Items listed in a dataset:
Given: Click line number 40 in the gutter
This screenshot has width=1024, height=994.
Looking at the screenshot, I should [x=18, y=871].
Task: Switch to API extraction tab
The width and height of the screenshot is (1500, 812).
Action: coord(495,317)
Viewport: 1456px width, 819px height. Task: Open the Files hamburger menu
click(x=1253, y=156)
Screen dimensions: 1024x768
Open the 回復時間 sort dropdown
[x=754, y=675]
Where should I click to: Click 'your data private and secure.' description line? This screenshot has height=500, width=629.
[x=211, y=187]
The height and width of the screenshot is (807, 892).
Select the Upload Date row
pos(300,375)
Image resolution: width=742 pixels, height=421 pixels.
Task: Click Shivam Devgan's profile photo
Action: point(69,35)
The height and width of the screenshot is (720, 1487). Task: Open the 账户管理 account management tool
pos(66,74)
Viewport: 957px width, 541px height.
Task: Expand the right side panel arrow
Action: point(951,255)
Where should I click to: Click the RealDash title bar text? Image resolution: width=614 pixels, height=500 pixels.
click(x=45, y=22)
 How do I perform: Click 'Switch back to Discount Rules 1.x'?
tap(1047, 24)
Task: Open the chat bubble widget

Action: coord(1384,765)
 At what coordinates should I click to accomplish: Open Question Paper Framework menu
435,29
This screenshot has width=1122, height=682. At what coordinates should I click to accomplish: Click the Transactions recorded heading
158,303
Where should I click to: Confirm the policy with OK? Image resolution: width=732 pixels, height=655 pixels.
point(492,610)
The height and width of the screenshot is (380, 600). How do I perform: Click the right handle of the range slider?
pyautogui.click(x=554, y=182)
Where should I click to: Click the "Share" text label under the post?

WHAT YOU NEED TO DO: Send back exactly the lines from the line with "At what coordinates should I click to accomplish: Open" through the end of the records.

RESPONSE TO THIS TASK:
 At what coordinates should I click to accomplish: Open Question Paper Framework menu
435,29
This screenshot has width=1122, height=682. At what coordinates should I click to accomplish: Click the Transactions recorded heading
158,303
Where should I click to: Confirm the policy with OK? Image resolution: width=732 pixels, height=655 pixels.
point(492,610)
The height and width of the screenshot is (380, 600). How do I perform: Click the right handle of the range slider?
pyautogui.click(x=554, y=182)
Where should I click to: Click the "Share" text label under the post?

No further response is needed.